This disclosure relates to an improved device which allows a sodium sulfur cell to become more fully charged and to a method of constructing same.
It has been observed that as a sodium sulfur cell becomes charged there develops a region where two phases are present in the sulfur electrode, namely sodium polysulfide and sulfur. As the charge continues, the sulfur preferentially forms around the beta electrolyte tube. Since the sulfur is an insulator, greater and greater voltages become necessary in order to charge the cell whereupon a point is soon reached as to be harmful to the cell. This reaction may occur immediately following the initial formation of the sulfur.
It is known that this preferential formation of sulfur around the beta electrolyte tube may be considerably delayed by placing a more resistive layer of current collector, than is in the remainder of the positive (sulfur) electrode, about the beta electrolyte tube. This layer may be of a material which is wetted by both sulfur and sodium polysulfide. Also, the material must be inert to the cell atmosphere. A type of graphite mat has previously been employed for this purpose.

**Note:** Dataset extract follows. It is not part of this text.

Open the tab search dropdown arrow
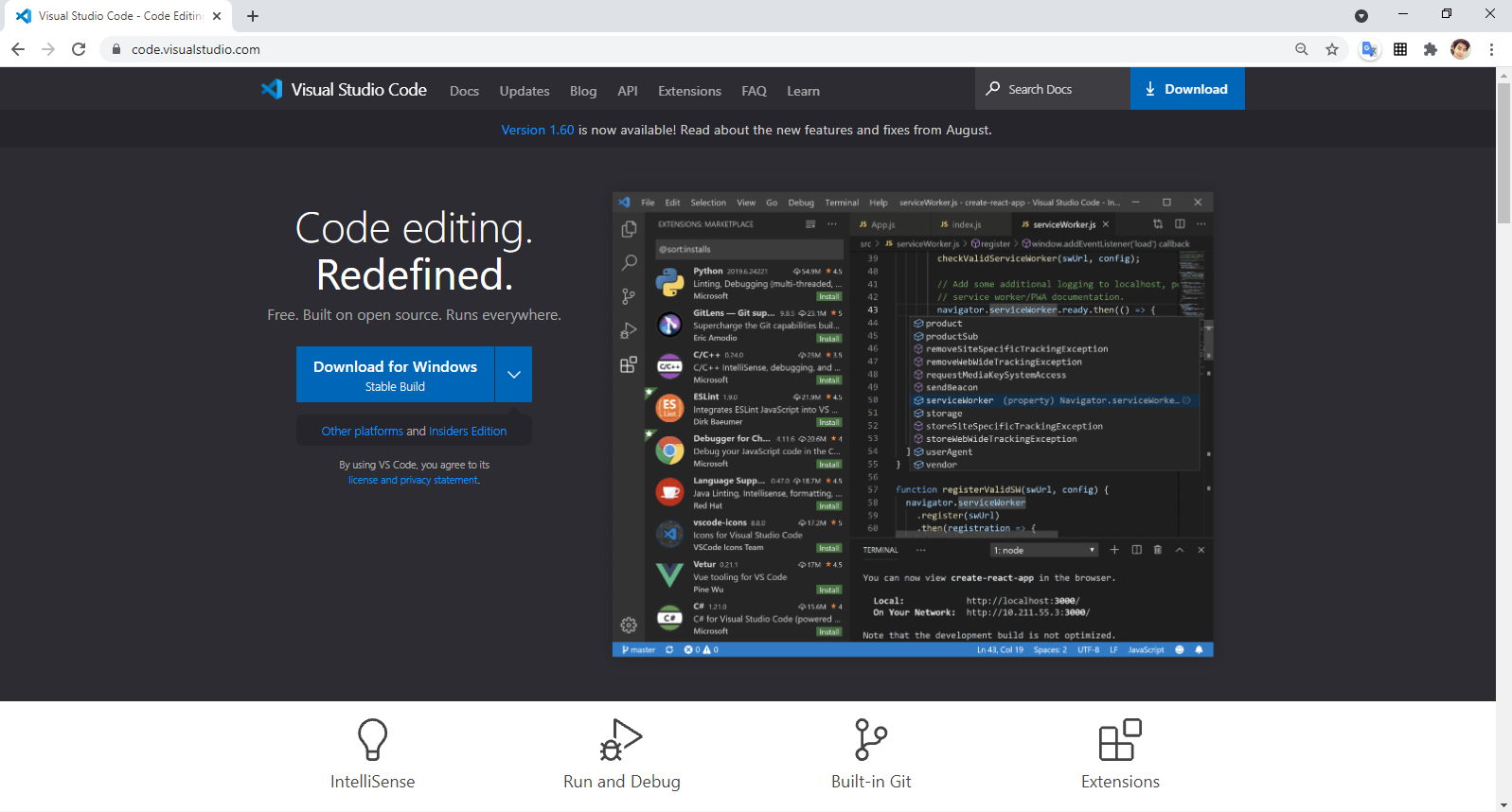Screen dimensions: 1512x812 [1361, 16]

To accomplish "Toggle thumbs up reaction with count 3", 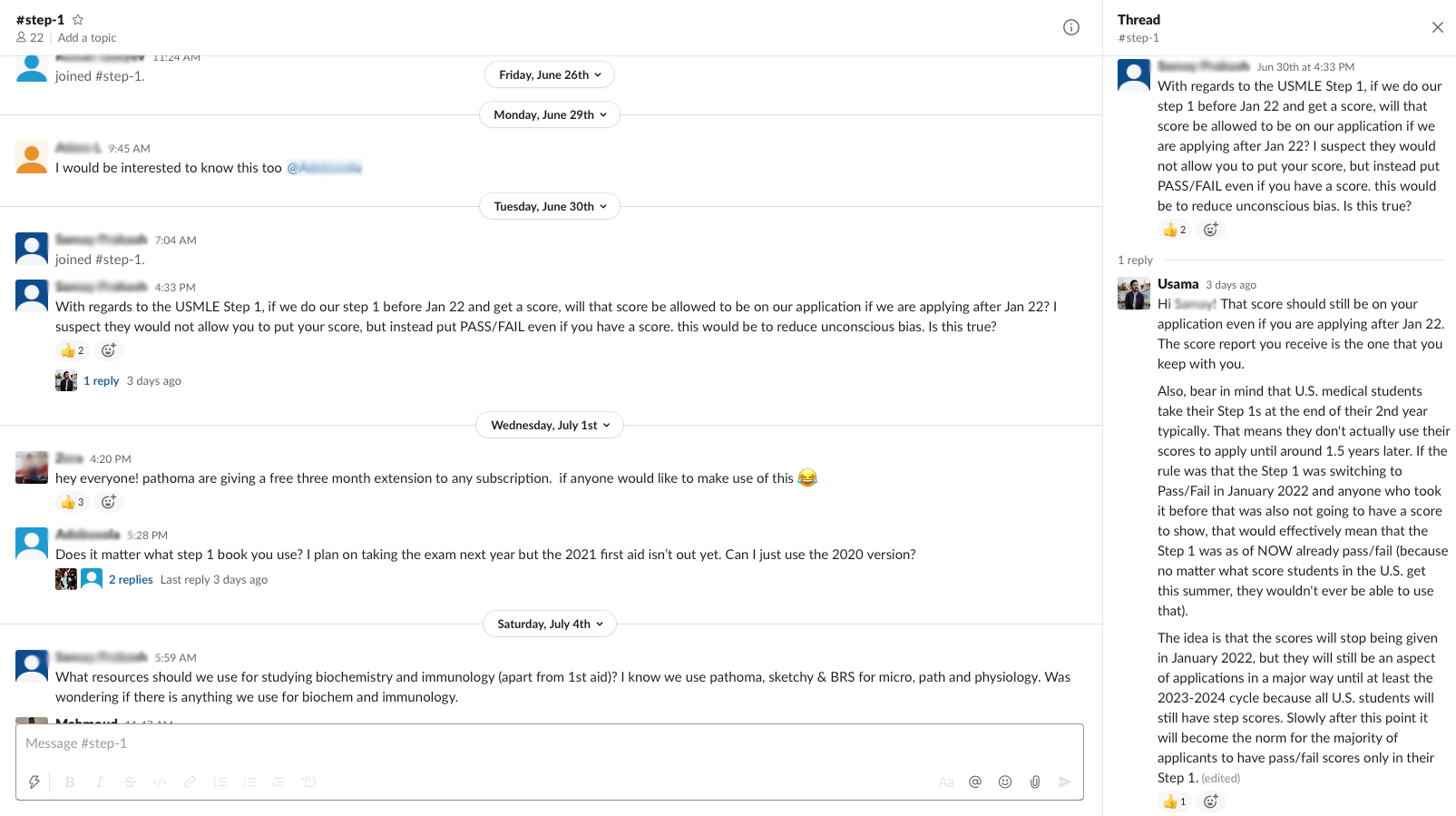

However, certain problems exist in the use of the graphite mat. Initially, the mat consists of very delicate fibers of graphite which are prepared to a size of 7cm .times. 2cm weighing 0.05 grams. The weight is very critical to cell performance. Heavier mats placed into cells give high resistance to the cell while lower weights do not allow the cell to be charged into the two-phase region thereof. In addition, the method of preparing such mats presently includes cutting to a 7cm .times. 2cm size with a razor blade and then peeling off laminates of the fibrous mat. In conducting this operation a person's individual judgment is employed as to the proper thickness of the laminate and then the pieces are weighed with the hope that the weight will be correct.
Since the portions of the laminate are very delicate, if the pieces are underweight they can not be brought up to the correct weight by adding more mat material. If they are overweight, it is very difficult to peel off any more graphite from the mat since it is structurally very weak. Therefore, it is evident that there is a significant difficulty in working with the delicate mat material. In any large scale production of these devices the problems become greater as the mat is inconsistent in its structure and will therefore present a varying resistance in its cross-section. Its delicate physical makeup presents severe handling problems.
Fiberglass sleeves have been attempted to be used in cells of the kind described, but it has been observed that the silica which is present can be harmful to the cell. Furthermore, tests have shown that the original graphite mat gives superior performance compared to the fiberglass sleeves.